● **Record set**:
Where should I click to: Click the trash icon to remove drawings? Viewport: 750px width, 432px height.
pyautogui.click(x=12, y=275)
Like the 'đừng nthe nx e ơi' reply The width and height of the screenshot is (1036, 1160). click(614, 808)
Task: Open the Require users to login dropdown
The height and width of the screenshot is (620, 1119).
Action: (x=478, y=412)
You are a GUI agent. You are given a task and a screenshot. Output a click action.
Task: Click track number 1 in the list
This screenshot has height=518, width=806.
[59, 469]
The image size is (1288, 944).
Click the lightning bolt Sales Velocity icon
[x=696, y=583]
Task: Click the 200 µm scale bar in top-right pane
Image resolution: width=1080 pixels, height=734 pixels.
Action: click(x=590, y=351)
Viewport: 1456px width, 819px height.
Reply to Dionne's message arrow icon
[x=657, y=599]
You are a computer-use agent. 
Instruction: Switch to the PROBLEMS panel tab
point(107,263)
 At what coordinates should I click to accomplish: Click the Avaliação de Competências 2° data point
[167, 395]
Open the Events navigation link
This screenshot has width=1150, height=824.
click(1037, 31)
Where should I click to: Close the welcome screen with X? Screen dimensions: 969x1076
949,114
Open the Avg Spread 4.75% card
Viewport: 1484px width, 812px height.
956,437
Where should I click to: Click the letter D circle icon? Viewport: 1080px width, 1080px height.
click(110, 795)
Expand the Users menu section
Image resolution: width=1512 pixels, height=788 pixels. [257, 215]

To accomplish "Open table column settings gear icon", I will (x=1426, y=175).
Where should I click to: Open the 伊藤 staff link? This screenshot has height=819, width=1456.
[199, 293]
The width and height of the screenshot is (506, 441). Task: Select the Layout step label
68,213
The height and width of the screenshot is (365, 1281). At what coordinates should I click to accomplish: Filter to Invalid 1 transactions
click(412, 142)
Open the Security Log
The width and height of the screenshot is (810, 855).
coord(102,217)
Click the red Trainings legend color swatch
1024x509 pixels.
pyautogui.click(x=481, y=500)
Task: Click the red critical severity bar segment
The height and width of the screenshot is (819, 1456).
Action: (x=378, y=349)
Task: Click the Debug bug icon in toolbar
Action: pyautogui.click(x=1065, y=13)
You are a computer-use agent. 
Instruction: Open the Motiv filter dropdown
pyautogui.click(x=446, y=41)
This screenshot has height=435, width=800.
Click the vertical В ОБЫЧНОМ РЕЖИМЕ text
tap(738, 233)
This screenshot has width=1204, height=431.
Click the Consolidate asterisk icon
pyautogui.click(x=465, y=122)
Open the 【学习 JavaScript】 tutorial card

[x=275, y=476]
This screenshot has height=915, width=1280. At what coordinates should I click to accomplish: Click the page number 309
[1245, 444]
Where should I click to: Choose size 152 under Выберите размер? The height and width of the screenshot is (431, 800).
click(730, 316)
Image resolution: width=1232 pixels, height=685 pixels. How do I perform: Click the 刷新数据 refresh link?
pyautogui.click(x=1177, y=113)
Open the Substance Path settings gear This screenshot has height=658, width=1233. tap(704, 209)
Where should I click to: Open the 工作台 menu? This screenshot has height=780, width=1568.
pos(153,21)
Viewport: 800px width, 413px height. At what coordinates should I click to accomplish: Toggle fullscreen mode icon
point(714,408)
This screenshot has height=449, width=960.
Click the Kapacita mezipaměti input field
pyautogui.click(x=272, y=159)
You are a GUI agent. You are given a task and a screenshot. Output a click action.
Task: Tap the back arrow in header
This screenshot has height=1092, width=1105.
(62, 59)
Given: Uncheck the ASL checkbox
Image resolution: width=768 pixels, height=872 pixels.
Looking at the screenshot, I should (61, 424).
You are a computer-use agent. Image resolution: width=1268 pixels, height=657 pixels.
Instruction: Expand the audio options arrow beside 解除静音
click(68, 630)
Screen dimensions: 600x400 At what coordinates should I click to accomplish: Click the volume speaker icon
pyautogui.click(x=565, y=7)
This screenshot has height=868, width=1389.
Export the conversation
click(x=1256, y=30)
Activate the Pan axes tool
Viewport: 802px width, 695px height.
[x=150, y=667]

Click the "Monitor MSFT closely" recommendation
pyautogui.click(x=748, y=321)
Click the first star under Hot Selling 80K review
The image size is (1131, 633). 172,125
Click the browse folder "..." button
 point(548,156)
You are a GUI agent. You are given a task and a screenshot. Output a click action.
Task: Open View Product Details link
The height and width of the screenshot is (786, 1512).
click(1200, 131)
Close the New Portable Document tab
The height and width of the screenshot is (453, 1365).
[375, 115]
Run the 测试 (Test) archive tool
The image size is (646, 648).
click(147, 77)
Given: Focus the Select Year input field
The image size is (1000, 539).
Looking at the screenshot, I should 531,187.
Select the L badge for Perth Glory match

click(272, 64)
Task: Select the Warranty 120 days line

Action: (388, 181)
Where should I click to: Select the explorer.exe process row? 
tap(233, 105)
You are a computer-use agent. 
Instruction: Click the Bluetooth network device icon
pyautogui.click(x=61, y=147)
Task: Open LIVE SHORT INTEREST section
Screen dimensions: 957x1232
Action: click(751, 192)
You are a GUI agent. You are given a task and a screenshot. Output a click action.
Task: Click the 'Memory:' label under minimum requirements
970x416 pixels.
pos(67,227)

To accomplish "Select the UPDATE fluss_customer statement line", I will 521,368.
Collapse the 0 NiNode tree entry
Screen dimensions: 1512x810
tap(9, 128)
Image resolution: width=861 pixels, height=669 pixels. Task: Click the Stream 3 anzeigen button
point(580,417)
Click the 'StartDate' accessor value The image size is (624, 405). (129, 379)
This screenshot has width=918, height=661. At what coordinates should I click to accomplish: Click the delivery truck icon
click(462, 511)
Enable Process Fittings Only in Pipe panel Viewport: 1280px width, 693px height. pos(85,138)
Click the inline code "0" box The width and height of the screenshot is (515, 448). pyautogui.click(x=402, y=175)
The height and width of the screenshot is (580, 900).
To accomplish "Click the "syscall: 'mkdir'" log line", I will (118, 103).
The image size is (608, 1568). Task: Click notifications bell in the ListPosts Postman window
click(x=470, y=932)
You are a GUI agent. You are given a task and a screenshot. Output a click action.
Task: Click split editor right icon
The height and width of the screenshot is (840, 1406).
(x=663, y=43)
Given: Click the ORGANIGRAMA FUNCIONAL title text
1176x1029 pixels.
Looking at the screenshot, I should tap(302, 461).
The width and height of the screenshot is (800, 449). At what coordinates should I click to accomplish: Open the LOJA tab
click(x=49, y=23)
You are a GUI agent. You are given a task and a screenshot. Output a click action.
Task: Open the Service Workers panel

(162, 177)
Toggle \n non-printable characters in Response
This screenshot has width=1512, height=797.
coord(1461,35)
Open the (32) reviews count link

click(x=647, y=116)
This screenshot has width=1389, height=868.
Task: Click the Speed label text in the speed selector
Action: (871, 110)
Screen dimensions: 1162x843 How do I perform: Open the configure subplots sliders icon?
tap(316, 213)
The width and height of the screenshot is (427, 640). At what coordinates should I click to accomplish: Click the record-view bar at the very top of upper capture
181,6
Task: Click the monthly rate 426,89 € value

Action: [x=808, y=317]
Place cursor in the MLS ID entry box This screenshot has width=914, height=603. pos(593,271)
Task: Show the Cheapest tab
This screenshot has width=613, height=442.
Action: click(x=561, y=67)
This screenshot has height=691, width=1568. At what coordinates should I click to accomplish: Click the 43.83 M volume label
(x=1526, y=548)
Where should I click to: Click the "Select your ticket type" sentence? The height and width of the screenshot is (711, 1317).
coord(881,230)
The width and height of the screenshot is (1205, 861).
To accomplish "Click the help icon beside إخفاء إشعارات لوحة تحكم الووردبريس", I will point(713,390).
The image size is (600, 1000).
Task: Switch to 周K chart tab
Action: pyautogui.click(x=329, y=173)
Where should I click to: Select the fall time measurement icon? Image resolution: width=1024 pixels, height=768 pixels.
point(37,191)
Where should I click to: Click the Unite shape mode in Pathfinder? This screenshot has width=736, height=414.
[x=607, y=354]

● **Instructions to follow**: Format the material as a JSON list of strings, starting with the line containing "I will 521,368." and going on through the line containing "Action: (871, 110)". Make each line its own string and leave out blank lines.

● **Response to the task**:
[
  "To accomplish \"Select the UPDATE fluss_customer statement line\", I will 521,368.",
  "Collapse the 0 NiNode tree entry",
  "Screen dimensions: 1512x810",
  "tap(9, 128)",
  "Image resolution: width=861 pixels, height=669 pixels. Task: Click the Stream 3 anzeigen button",
  "point(580,417)",
  "Click the 'StartDate' accessor value The image size is (624, 405). (129, 379)",
  "This screenshot has width=918, height=661. At what coordinates should I click to accomplish: Click the delivery truck icon",
  "click(462, 511)",
  "Enable Process Fittings Only in Pipe panel Viewport: 1280px width, 693px height. pos(85,138)",
  "Click the inline code \"0\" box The width and height of the screenshot is (515, 448). pyautogui.click(x=402, y=175)",
  "The height and width of the screenshot is (580, 900).",
  "To accomplish \"Click the \"syscall: 'mkdir'\" log line\", I will (118, 103).",
  "The image size is (608, 1568). Task: Click notifications bell in the ListPosts Postman window",
  "click(x=470, y=932)",
  "You are a GUI agent. You are given a task and a screenshot. Output a click action.",
  "Task: Click split editor right icon",
  "The height and width of the screenshot is (840, 1406).",
  "(x=663, y=43)",
  "Given: Click the ORGANIGRAMA FUNCIONAL title text",
  "1176x1029 pixels.",
  "Looking at the screenshot, I should tap(302, 461).",
  "The width and height of the screenshot is (800, 449). At what coordinates should I click to accomplish: Open the LOJA tab",
  "click(x=49, y=23)",
  "You are a GUI agent. You are given a task and a screenshot. Output a click action.",
  "Task: Open the Service Workers panel",
  "(162, 177)",
  "Toggle \\n non-printable characters in Response",
  "This screenshot has width=1512, height=797.",
  "coord(1461,35)",
  "Open the (32) reviews count link",
  "click(x=647, y=116)",
  "This screenshot has width=1389, height=868.",
  "Task: Click the Speed label text in the speed selector",
  "Action: (871, 110)"
]